Not that there is anything inherently wrong with local staff. Indeed, he cites the "enthusiastic people" at the company's first arable purchase, the Druzhba Narodiv farm in the Crimea, for turning a "cool by completely destroyed" relic - it was once the Soviet Union's biggest farming enterprise – into a profitable business within three years.
But there is a cultural hurdle that often needs to be overcome, after Ukrainians' love of the land was beaten out of them by a Soviet regime which denied them ownership.
"That's the difference between us and Poland," Mr Kosyuk says. "In Soviet times, Poland kept private farms.

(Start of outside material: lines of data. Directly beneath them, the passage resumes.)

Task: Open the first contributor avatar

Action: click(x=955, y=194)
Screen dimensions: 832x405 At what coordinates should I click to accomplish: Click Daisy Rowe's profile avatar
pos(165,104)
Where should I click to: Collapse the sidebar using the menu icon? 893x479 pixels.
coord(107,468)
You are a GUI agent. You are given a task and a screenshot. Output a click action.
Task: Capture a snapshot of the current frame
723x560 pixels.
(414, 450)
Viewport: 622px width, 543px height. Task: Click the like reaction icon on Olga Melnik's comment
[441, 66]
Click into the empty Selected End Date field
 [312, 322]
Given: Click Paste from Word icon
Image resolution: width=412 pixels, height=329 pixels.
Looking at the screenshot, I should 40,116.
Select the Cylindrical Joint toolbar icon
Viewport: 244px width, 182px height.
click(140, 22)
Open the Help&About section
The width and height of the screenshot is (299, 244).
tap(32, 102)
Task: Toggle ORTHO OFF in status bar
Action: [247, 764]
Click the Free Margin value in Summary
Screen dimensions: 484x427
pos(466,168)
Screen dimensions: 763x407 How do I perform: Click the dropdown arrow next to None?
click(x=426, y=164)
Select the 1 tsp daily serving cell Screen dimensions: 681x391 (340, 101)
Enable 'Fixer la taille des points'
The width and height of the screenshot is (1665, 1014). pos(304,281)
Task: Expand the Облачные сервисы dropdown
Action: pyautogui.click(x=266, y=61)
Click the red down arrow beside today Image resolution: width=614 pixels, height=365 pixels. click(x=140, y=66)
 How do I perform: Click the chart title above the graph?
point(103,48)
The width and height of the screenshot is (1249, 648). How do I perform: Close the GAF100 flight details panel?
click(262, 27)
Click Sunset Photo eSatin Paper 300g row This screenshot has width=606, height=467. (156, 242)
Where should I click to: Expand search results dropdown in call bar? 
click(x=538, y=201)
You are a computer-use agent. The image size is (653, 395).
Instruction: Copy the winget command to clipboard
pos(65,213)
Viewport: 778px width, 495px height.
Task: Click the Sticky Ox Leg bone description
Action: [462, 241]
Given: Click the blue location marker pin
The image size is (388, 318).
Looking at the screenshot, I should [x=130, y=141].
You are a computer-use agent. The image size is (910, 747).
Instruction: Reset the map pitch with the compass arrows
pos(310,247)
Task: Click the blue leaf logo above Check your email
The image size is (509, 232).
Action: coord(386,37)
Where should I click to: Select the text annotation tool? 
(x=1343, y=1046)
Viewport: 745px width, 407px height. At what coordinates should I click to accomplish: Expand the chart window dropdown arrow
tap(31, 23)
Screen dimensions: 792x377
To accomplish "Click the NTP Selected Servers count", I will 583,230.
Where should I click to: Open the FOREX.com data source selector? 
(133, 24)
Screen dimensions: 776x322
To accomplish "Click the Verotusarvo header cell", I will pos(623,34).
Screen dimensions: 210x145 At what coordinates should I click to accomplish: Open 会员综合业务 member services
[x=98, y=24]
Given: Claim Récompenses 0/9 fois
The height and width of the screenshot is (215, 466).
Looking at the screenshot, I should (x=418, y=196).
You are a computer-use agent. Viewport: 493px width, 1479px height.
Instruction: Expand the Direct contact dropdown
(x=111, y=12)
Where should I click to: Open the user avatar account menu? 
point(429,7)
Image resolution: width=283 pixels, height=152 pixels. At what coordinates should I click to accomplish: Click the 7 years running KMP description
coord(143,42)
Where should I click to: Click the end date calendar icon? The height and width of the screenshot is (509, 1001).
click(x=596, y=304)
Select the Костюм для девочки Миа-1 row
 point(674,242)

In Ukraine and Russia, there were not. So there is now a completely different mentality."
And having made the operations work, Mr Kosyuk has found MHP in something of a sweet spot. Chicken is the meat to be in tougher economic times, given its cheapness relative to red meats, which makes it the top option for hryvna-conscious Ukrainians.
It is also the better option when crop prices are high, given that chickens need half as much of the stuff to put on a kilogramme of meat as pigs do, and roughly one-quarter as much as cattle.
In fact, with MHP's crop business providing some 90% of its poultry feed needs - mainly through corn but with sunflower meal for extra protein – the group is well suited to ride out the return of agricultural market volatility, he says.
"When markets go up and down, we are stable, especially compared with rivals who are just chicken producers.
"It is just chicken prices which affect us."
Given that Ukraine's costs of chicken production are "the lowest in the world", he says, below America's and even Brazil's, it would take quite some collapse in poultry values to catch out MHP.
So where to take the company now? It has already been on quite a journey on its way to a market value of $1.6bn, valuing Mr Kosyuk's stake at nearly $1.3bn, having started off as a silos operation, which he bought in the 1990s while still trading grain.
The silos came with a run down feed mill, which was not working because it had "no consumers" – a fact which set him off on a tour to find out why. He visited poultry farms to find them "completely closed. No people, no chickens, nothing".
So he bought the chicken farms too out of bankruptcy, from the state, invested in slaughterhouse and hatchery facilities, and began the process of reintroducing Ukrainians to domestically reared, fresh chicken.
"At that time there was just frozen chicken. We had to alter perceptions."
Even some 15 years later, the job is not finished, he says, with Ukrainian meat consumption levels still relatively low - at 48 kilogrammes per person compared with some 120 kilogrammes in the US, according to Renaissance Capital – yet domestic supplies poor. The country is the fourth biggest meat importer.
"We are not vegetarians. Ukrainians would like to eat more and more meat," Mr Kosyuk says.
And then there is the promise of export markets, for MHP to try its hand at exploiting its low costs. . The company has won consent to export Russia, and is seeking permission to ship to Europe, and help fill a "white meat deficit".
It is also in talks to explore the US chicken market, the world's biggest, to fill a gap in breast meat supplies.
And if investors have any doubts about whether Mr Kosyuk can maintain MHP's progress, which has taken it to a market share of 52% in the domestic chicken market, when other farm operators have had less luck, well, at least the group looks to have any trouble keeping tabs on its fertilizer supplies.
They consist of "thousands and thousands of tonnes" of chicken manure.
Dung would appear far less likely than bagged nutrients to find itself disappearing out of the back gate, as anyone whose nose has come within half a mile of a chicken farm can attest.